I've restructured them so that they should be easier to follow.
* it is currently possible, by using prefix "__read_only", to have the
linker place a static variable into a special memory region, which will
become write-protected at the end of the init phase.
* the purpose is to write-protect data which is not expected to change,
ever, after it has been initialized.
* The mechanism used for locking down the memory region is to program
the MMU to trap writes to said region. It is fairly efficient and
HW-backed, so it doesn't introduce any major overhead, but the MMU deals
only with pages or supersets of pages, hence the need to collect all the
soon-to-be-read-only data - and only that - into the "special region".
The "__read_only" modifier is the admission ticket.

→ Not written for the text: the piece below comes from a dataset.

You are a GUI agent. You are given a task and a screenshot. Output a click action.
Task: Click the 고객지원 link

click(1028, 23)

* the write-protecting feature helps supporting memory integrity in
general and can also help spotting rogue writes, whatever their origin
might be: uninitialized or expired pointers, wrong pointer arithmetic, etc.

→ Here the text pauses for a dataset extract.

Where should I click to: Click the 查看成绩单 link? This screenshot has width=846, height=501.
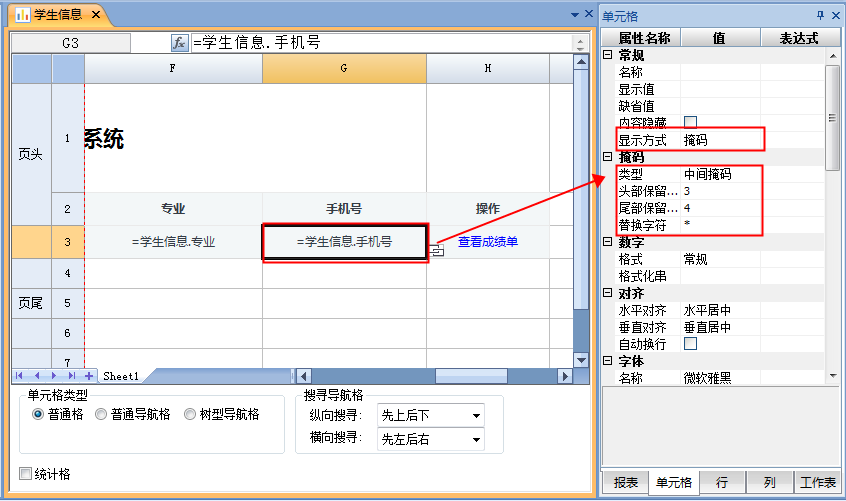[487, 242]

The feature is available only for *static* data - it will not work with
something like a linked list that is put together during init, for example.
My starting point are the policy DB of SE Linux and the LSM Hooks, but
eventually I would like to extend the protection also to other
subsystems, in a way that can be merged into mainline.
* the solution I come up with has to be as little invasive as possible,
at least for what concerns the various subsystems whose integrity I want
* In most, if not all, the cases that could be enhanced, the code will
be calling kmalloc/vmalloc, indicating GFP_KERNEL as the desired type of
* I suspect/hope that the various maintainer won't object too much if my
changes are limited to replacing GFP_KERNEL with some other macro, for
example what I previously called GFP_LOCKABLE, provided I can ensure that:
-1) no penalty is introduced, at least when the extra protection
feature is not enabled, iow nobody has to suffer from my changes.
This means that GFP_LOCKABLE should fall back to GFP_KERNEL, when
it's not enabled.
-2) when the extra protection feature is enabled, the code still
works as expected, as long as the data identified for this
enhancement is really unmodified after init.
* In my quest for improved memory integrity, I will deal with very
different memory size being allocated, so if I start writing my own
memory allocator, starting from a page-aligned chunk of normal memory,
at best I will end up with a replica of kmalloc, at worst with something
buggy. Either way, it will be extremely harder to push other subsystems
to use it.
I probably wouldn't like it either, if I was a maintainer.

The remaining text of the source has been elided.